» **Work required**
Output exactly those lines of the data that lie between the line containing "How do I perform: Click the Freight" and the final line, both ends counted.

(Data entries)
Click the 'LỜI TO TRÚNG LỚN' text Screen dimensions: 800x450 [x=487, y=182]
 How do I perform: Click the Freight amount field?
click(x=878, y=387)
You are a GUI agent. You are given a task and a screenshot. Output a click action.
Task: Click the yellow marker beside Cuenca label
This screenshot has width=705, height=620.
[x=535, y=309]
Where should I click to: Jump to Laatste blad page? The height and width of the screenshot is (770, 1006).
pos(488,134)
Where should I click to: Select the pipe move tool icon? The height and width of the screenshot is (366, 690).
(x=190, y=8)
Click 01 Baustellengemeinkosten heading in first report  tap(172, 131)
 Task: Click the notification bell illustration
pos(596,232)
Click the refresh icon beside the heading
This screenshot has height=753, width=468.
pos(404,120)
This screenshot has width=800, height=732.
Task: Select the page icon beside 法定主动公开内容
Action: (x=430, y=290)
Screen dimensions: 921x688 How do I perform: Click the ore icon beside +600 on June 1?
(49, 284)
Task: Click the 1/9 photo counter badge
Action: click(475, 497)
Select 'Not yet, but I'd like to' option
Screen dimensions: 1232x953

» **Answer to this task**
 How do I perform: Click the Freight amount field?
click(x=878, y=387)
You are a GUI agent. You are given a task and a screenshot. Output a click action.
Task: Click the yellow marker beside Cuenca label
This screenshot has width=705, height=620.
[x=535, y=309]
Where should I click to: Jump to Laatste blad page? The height and width of the screenshot is (770, 1006).
pos(488,134)
Where should I click to: Select the pipe move tool icon? The height and width of the screenshot is (366, 690).
(x=190, y=8)
Click 01 Baustellengemeinkosten heading in first report  tap(172, 131)
 Task: Click the notification bell illustration
pos(596,232)
Click the refresh icon beside the heading
This screenshot has height=753, width=468.
pos(404,120)
This screenshot has width=800, height=732.
Task: Select the page icon beside 法定主动公开内容
Action: (x=430, y=290)
Screen dimensions: 921x688 How do I perform: Click the ore icon beside +600 on June 1?
(49, 284)
Task: Click the 1/9 photo counter badge
Action: click(475, 497)
Select 'Not yet, but I'd like to' option
Screen dimensions: 1232x953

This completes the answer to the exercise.